_EXCERPTED DATA_
- Opening Delimiter -

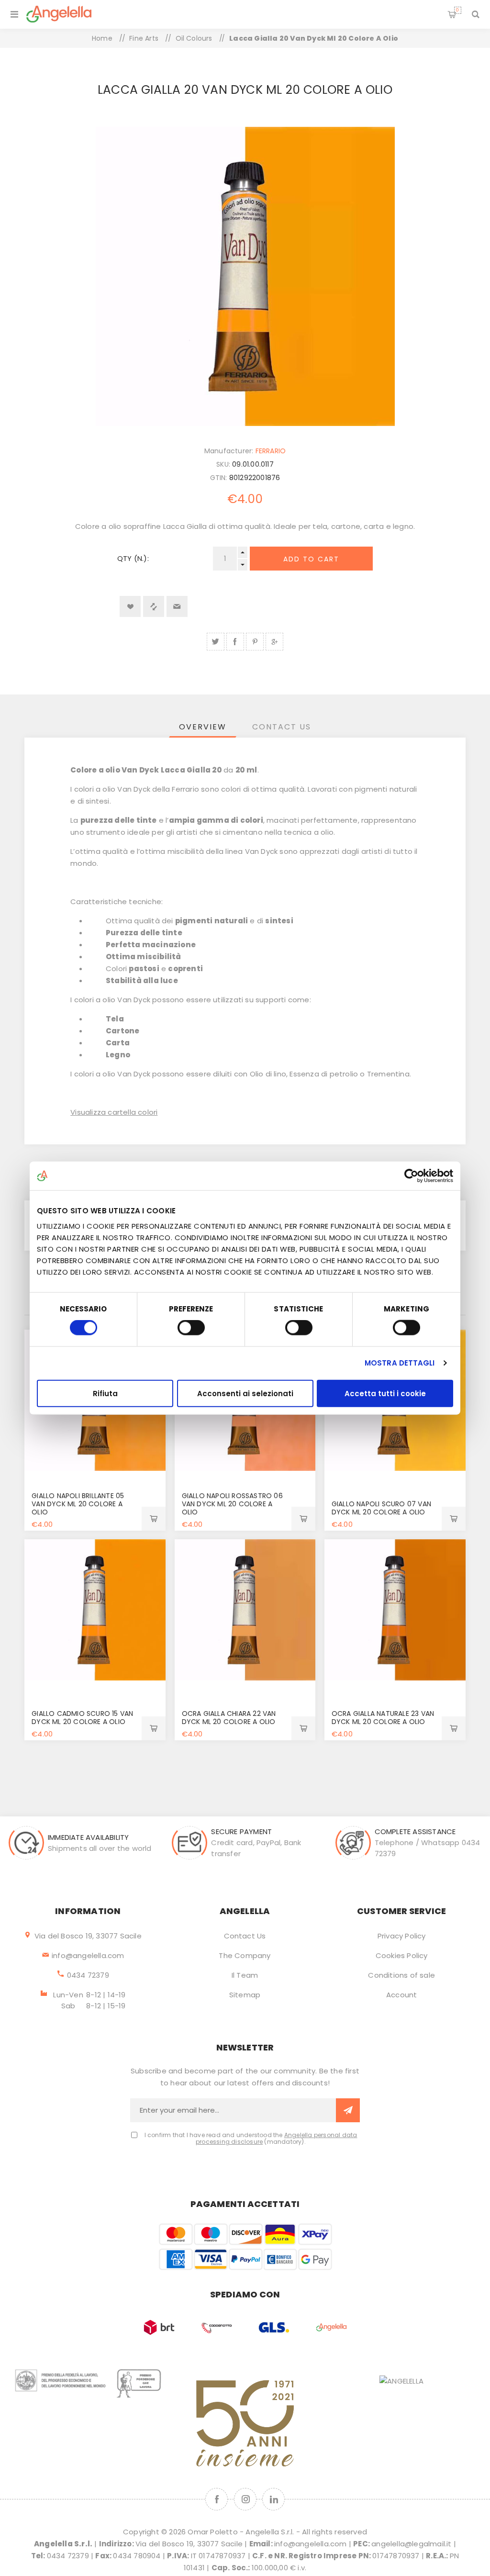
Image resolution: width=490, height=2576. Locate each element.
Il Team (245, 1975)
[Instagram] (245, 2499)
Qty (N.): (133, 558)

- Closing Delimiter -
- Opening Delimiter -

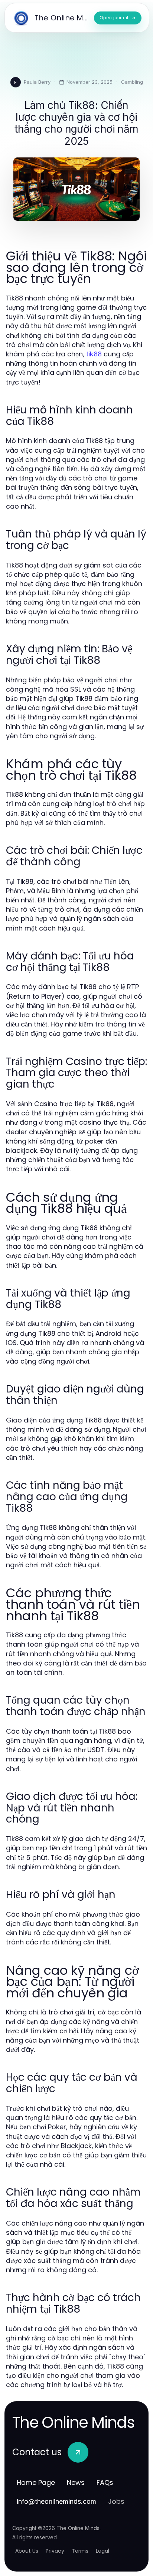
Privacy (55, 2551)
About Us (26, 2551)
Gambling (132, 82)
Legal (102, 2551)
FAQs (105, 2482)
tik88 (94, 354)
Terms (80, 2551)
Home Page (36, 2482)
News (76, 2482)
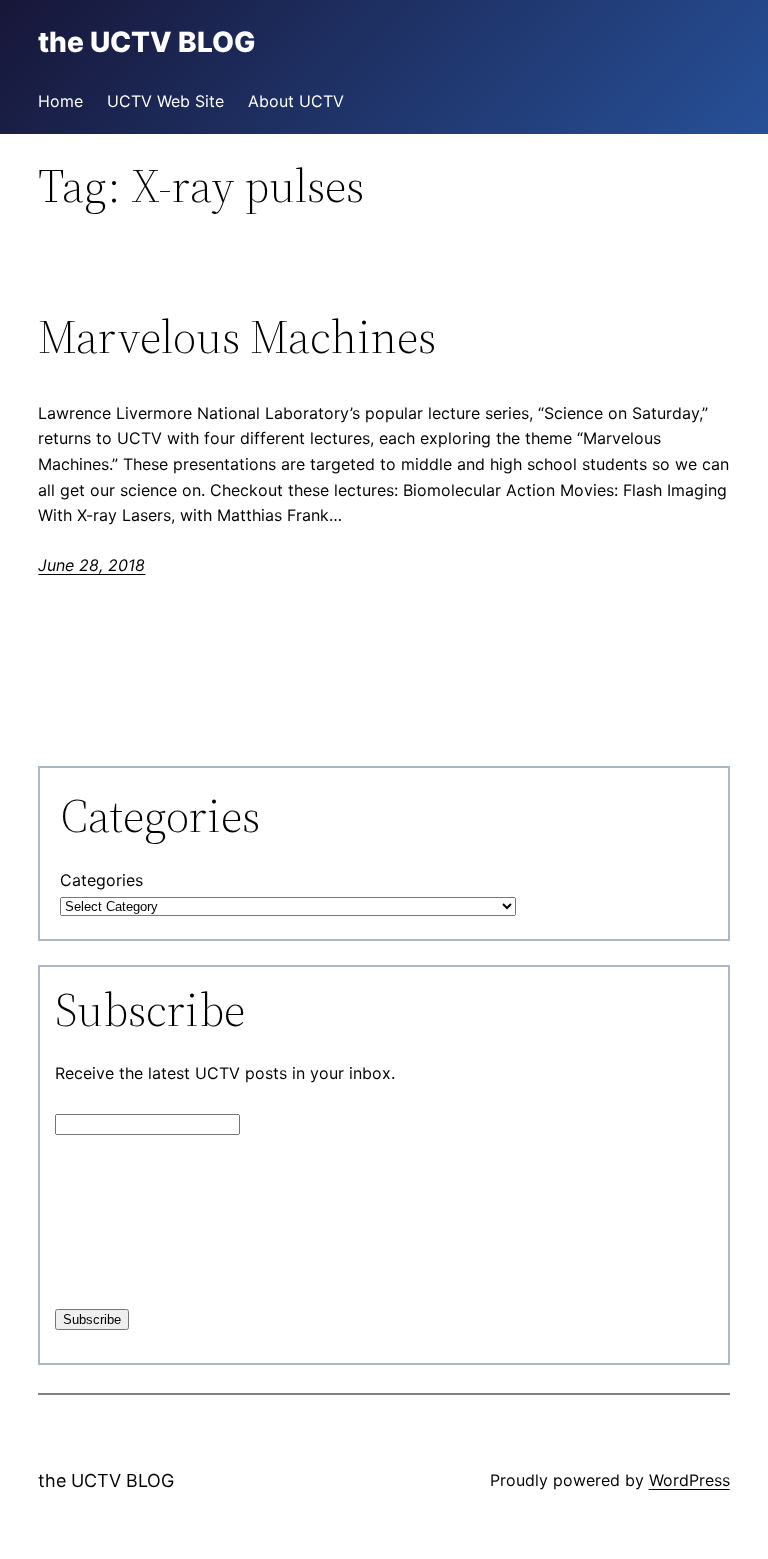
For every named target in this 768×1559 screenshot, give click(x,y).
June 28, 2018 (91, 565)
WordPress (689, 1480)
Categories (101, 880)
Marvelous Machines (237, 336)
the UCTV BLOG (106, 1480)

- Closing Delimiter -

_YOUR ASSIGNMENT_
From the listing above, repeat exactly the lines starting at the line that includes "June 28, 2018 (91, 565)" and ending at the line that includes "the UCTV BLOG (106, 1480)", with nothing outside that span.

_TASK RESULT_
June 28, 2018 (91, 565)
WordPress (689, 1480)
Categories (101, 880)
Marvelous Machines (237, 336)
the UCTV BLOG (106, 1480)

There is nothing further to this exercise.